Mid-way through another idyllic reflection comes the phrase “and you know you gotta go”. Already the longest track on the album, just as it seems to be over it strikes back up for an extended closing refrain, built around the repeated phrase “say goodbye”. It hangs around as if the song itself doesn't want to leave, drawing out the moment as long as it can. If 'Madame George' is the key song on the album, this coda is quite possibly the key moment of the key song.

The cartoonist Dylan Horrocks once described nostalgia as “remembering the past without the passing of time... You're just remembering what the place was like and the particular atmosphere and so on”. ('The Comics Journal' 243, May 2002) By a kind of rose-tinted wallowing in the past, we evoke place over time. Tableaus triumph over narratives. Birthdays become special days, made up of cakes and presents, unconnected with our getting older. (I find myself I can remember whole chunks of childhood birthdays, but never what particular age I was.) Time has to be suspended for its time which is the undoing of all of this.
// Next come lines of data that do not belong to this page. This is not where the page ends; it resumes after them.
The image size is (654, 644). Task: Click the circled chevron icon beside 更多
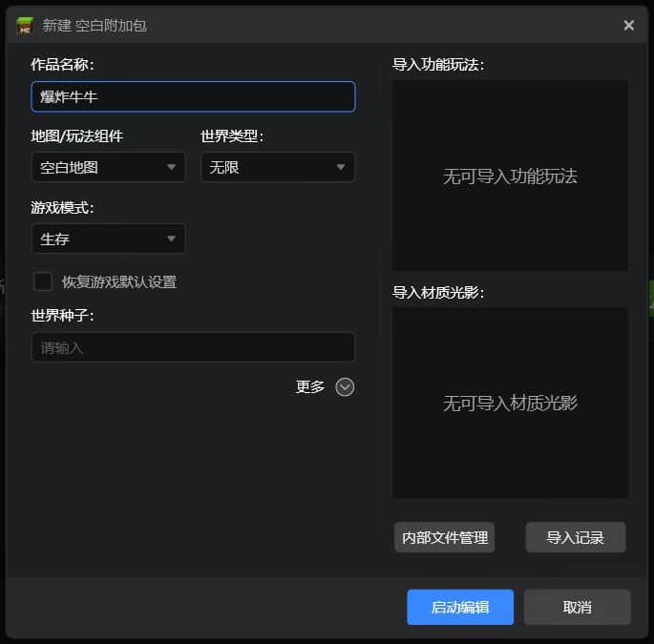click(345, 386)
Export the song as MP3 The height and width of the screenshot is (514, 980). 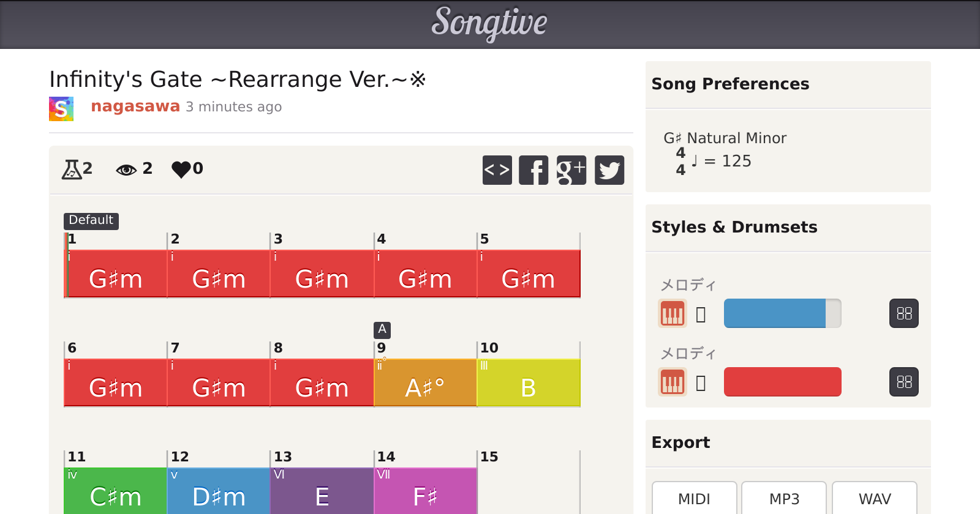(784, 498)
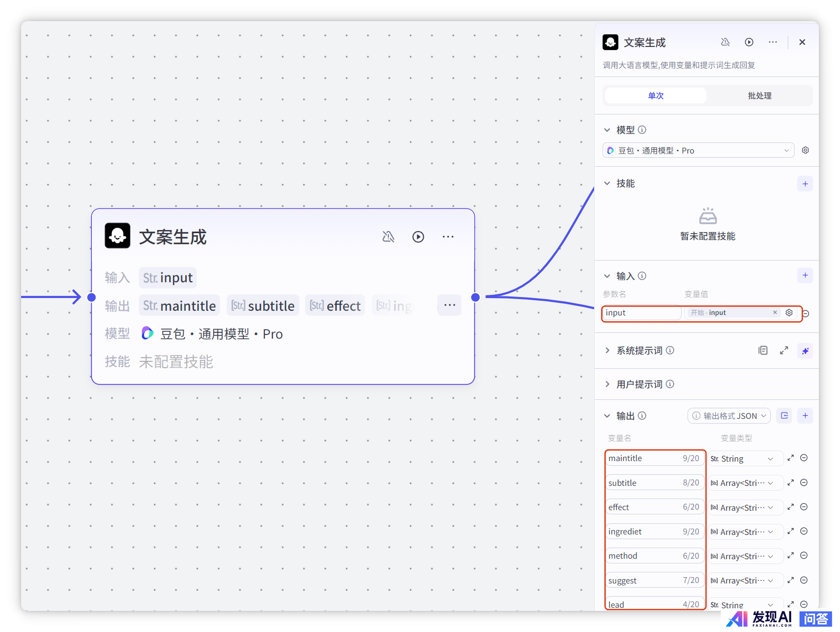Change the maintitle type String dropdown
Image resolution: width=840 pixels, height=632 pixels.
(x=744, y=458)
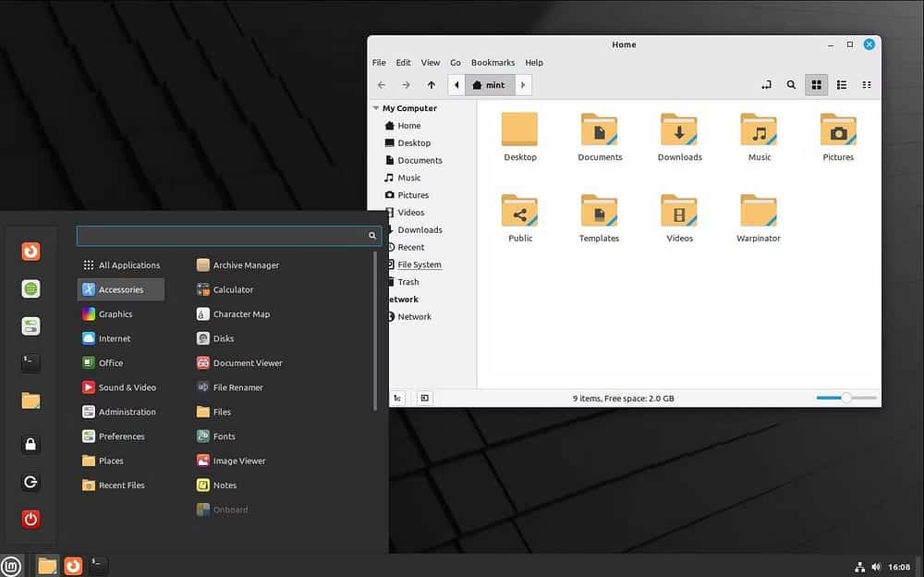Switch to compact view in the file manager

(x=867, y=84)
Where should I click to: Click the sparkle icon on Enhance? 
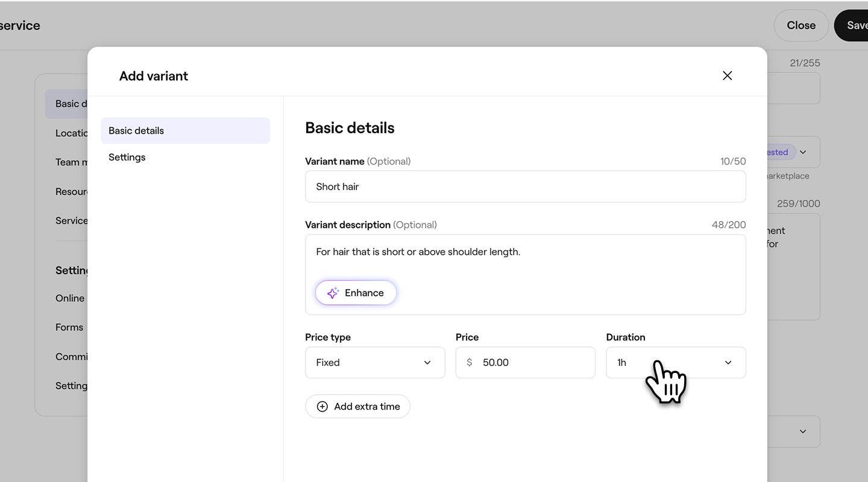(x=333, y=293)
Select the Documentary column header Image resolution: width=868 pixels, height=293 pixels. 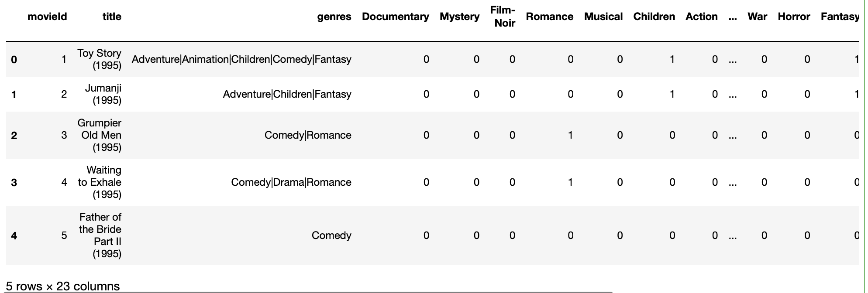click(x=395, y=17)
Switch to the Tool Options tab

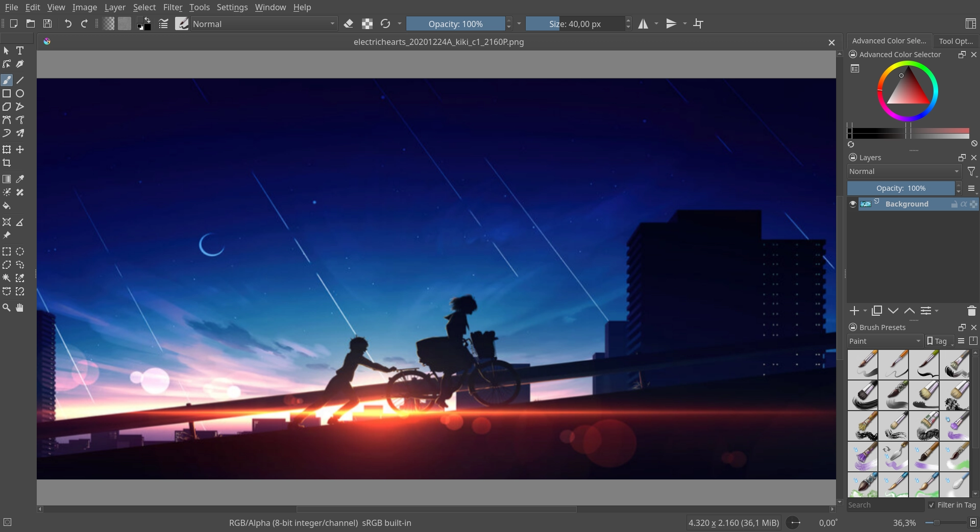click(956, 41)
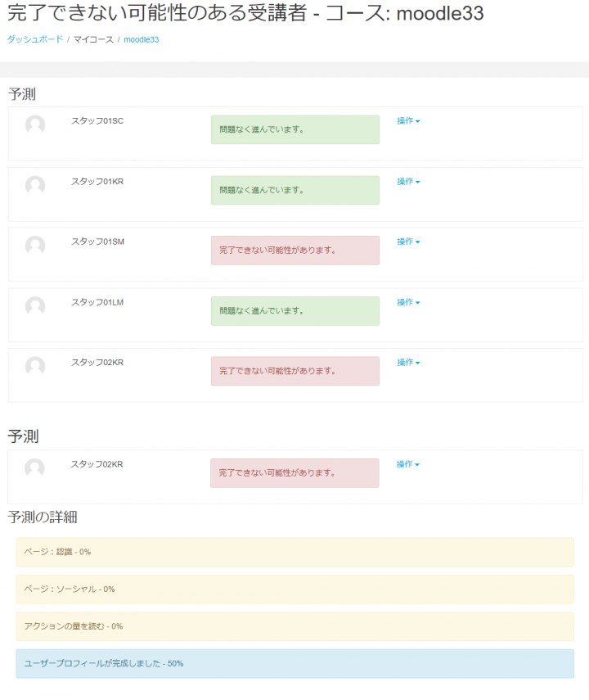This screenshot has width=589, height=700.
Task: Open the 操作 dropdown for スタッフ01SM
Action: pyautogui.click(x=408, y=242)
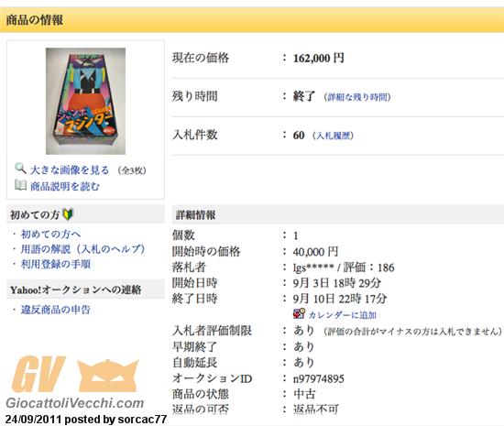Click カレンダーに追加 link

[x=343, y=315]
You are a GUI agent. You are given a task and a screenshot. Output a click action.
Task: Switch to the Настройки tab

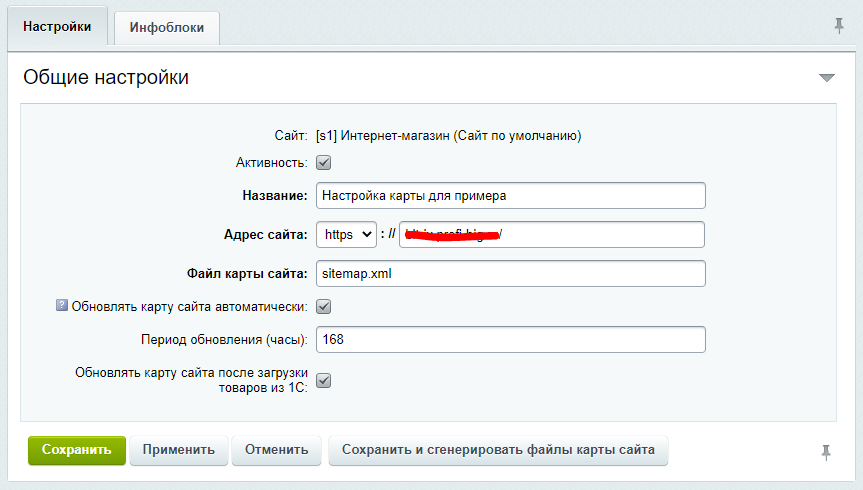click(x=57, y=27)
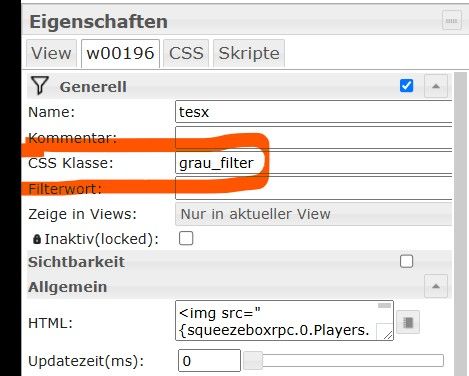Image resolution: width=469 pixels, height=376 pixels.
Task: Open the Zeige in Views dropdown
Action: click(313, 214)

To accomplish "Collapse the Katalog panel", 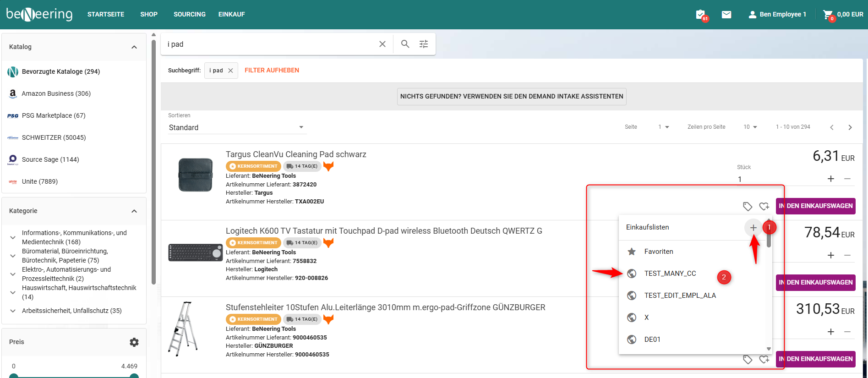I will point(134,47).
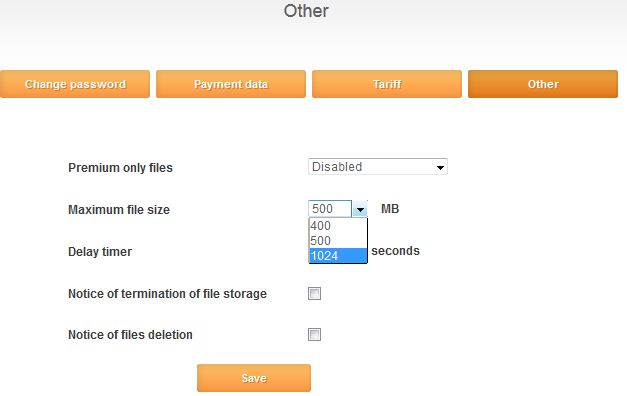627x396 pixels.
Task: Click the Save button
Action: pyautogui.click(x=254, y=378)
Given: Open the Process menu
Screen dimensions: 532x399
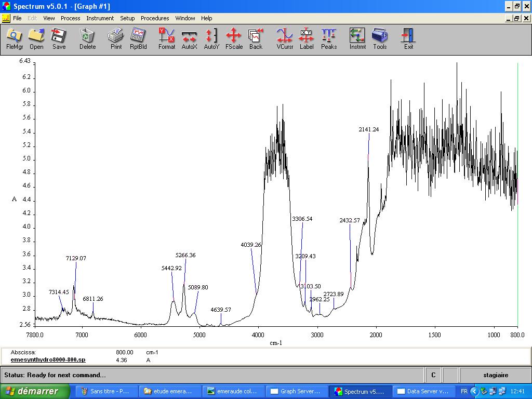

I think 'Astral Weeks', however tied up it is with recalling your youth, is doing something else - something more than what can easily become a old-chocolate-wrapper sense of nostalgia. And this coda is where that becomes clearest.

Earlier I compared the album to 'Bob Dylan's Dream', a comparison most notable with 'Madame George'. Significantly, both share the conceit of the past being represented by a room. ('Madame George' is perhaps the only interior-set song on the album.) And of course the past is territorialised for us, tied to memories of spaces we no longer inhabit. But more than that, enclosing the past makes it hermetic. For Dylan its a space he can peer back into, but behind a door that's forever locked. It's notable he dreams of the room – a static space - “while ridin' on a train going west” and comments of his time there “we never thought we could ever get old”. Whereas Morrison starts the song inside the room, then announces he has to leave. And that leaving is the heart of it all. We have our memories and we can indulge them, but embedded in them is the end-date, the knowledge that the situation ends.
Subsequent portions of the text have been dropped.